In reply to guy127917:
I don't think doing hard bouldering at the weekend really interferes with the ability to train finger strength too much, because (a) it's pretty good training itself anyway and (b) most importantly, if you plan your week well, you can still get two really good training sessions as well as your weekend day, with decent rests in between. More than 2 x full strength sessions and a hard outdoor bouldering session in a week would be too much anyway in my experience.
What has been compromising fingerboarding though, is wanting to go to the wall once a week too. If I do this in the week, then I can only get one fingerboard session in, which isn't really enough. However, I want to keep doing some bouldering at he wall to make sure I've "got my eye in" for reasonably quick sends before going to Font. It's all a compromise.
Bit mixed this week. Had some pretty good sessions, but was wiped out mid-week by sleeping really badly (cause = work stress), and annoyed by the crap weather at the weekend.
2016/17 winter goals (by end of February):
- Reduce weight (measured on a Sunday night) back to 11st 0lb [looking challenging now I think]
- Do a few grit f7Bs [done - Jerry's Traverse (f7B), Suavito (f7B), Milky Buttons (f7B)]

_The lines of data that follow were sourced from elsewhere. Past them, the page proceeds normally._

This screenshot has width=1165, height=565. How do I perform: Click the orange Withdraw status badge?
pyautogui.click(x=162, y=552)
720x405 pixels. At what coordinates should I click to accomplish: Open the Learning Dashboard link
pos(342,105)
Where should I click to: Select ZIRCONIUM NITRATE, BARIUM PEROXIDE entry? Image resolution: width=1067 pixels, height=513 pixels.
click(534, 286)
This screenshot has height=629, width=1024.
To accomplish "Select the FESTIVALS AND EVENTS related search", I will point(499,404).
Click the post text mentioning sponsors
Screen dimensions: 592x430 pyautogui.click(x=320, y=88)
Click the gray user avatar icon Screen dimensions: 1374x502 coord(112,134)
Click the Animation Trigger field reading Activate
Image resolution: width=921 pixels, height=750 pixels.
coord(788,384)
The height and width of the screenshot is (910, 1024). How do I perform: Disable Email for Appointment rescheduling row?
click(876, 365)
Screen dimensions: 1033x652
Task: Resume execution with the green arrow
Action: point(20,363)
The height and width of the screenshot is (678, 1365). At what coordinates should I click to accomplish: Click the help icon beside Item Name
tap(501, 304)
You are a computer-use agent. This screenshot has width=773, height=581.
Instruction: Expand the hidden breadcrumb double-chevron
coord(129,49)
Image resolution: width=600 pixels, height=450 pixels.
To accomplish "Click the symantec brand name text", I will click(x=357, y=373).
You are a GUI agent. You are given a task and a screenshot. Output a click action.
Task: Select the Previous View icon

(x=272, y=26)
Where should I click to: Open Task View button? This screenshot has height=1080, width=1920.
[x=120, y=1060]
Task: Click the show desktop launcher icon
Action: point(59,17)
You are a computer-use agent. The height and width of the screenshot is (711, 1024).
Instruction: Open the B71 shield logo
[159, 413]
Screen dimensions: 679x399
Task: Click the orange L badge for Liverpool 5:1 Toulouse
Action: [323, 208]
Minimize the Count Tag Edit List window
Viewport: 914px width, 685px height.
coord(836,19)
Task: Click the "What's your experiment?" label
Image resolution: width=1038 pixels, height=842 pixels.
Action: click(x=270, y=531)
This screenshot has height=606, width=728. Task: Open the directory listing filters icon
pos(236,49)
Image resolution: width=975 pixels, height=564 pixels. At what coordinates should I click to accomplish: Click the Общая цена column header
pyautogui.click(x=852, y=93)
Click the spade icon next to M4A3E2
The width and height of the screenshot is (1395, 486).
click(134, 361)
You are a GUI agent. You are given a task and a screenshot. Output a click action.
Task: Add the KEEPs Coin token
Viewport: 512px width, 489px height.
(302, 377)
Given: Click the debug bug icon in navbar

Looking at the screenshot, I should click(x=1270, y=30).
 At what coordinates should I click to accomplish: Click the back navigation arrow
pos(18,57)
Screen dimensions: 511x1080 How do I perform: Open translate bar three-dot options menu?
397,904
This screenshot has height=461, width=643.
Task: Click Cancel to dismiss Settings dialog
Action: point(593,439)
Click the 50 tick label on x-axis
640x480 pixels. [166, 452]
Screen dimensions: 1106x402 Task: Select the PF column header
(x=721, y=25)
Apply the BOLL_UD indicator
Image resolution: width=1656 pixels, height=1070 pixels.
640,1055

- Tetris (f7C) [To have a reasonable chance I think I probably need 2 more sessions of good conditions: so banking on the weather for next Sunday and the weekend after.]
2017 early spring goals (by end of April):
- Do lots of Font 7s in our trip in early March (target of 10+)
- Do Eastwood Traverse
- Try Powerband
M: Had a good fingerboard session, doing 1 arm max hangs
- 1 sets of 10 second on each arm (20 mm edge) with -10.1 kg.
- 3 sets of 6 second on each arm (20 mm edge) with -6.9 kg, -4.6 kg, -5.7 kg.
- 4 sets of 6 second on each arm (front 3 in the good BM2000 pocket) with -4.6 kg, 3 x -3.4 kg
Interspersed with a TRX session: the standard shoulder workout I'm doing ie 4 sets of 5 rows and 5 reverse flys, followed by 4 sets of 5 IYWs. I was heavy on Monday; suspect clothed bodyweight ~ 74 kg.
T: went to the Climbing Unit but only lasted about an hour. Think I pulled too hard too early without warming up enough, and also was still too tired after Sunday/Monday. Just did a few of the easiest problems on the woodie and mostly got spanked.
W: rest.
T: had planned a fingerboard session, but felt totally shattered after work so rested.
F: managed to do Thursday's session in the evening. Wanted to benchmark my max hangs again to see any change since last August. I did:
- 1 set of 10 second on each arm (20 mm edge) with -10.1 kg
- 3 sets of 5 second on each arm (20 mm edge) with -3.4 kg (max)
- 1 set of 8 second on each arm (front 3 in the good BM2000 pocket) with -3.4 kg
- 1 set of 5 second on each arm (front 3 in the good BM2000 pocket) with -2.3 kg (max)
Clothed bodyweight was ~ 72.5 kg so on the 20 mm edge that's hanging 69 kg each arm. Comparing to late last August at the end of a few weeks of max hanging (and when I did Free Monster) this is a ~0.5kg improvement in my right arm, but a more significant ~5.5 kg improvement in my left arm - it has caught up, whereas previously it was lagging a lot. Pleased with this. I suspect it's further evidence of my left shoulder sorting itself out.
Interestingly I managed one hang at -2.3 kg on the 20mm edge but only my dragging rather than half crimping, with a bit of a nestle against the end of the hold and orienting my body in a certain way. I consider this to be cheating
S: rest.
S: Had a decent 3 hour session at The Climbing Unit. Did most of the problems from the most recent comp. Would have scored 234 I think which isn't bad. Hit a wall towards the end. After that had a short break and then managed one more Blue (v5-7) and worked about half the moves on a White (v-something-hard).
Injury catalogue: Elbows seem to have stabilised again. No finger issues at the moment. Left shoulder ok at the moment. On Friday night I felt something go and cause some pain in the right shoulder when doing the max one arm hangs, in the deltoid muscle rather than up in the joint itself. Felt like a minor strain or tear. I did one more hang on it then stopped, and today (at least after warming up) it felt ok.
Weight last night Sunday night was 11 st 4 lb. I've been dieting well in the week but losing motivation for it at weekends the last 2-3 weeks. Had a beer on Friday night and a burger for dinner today.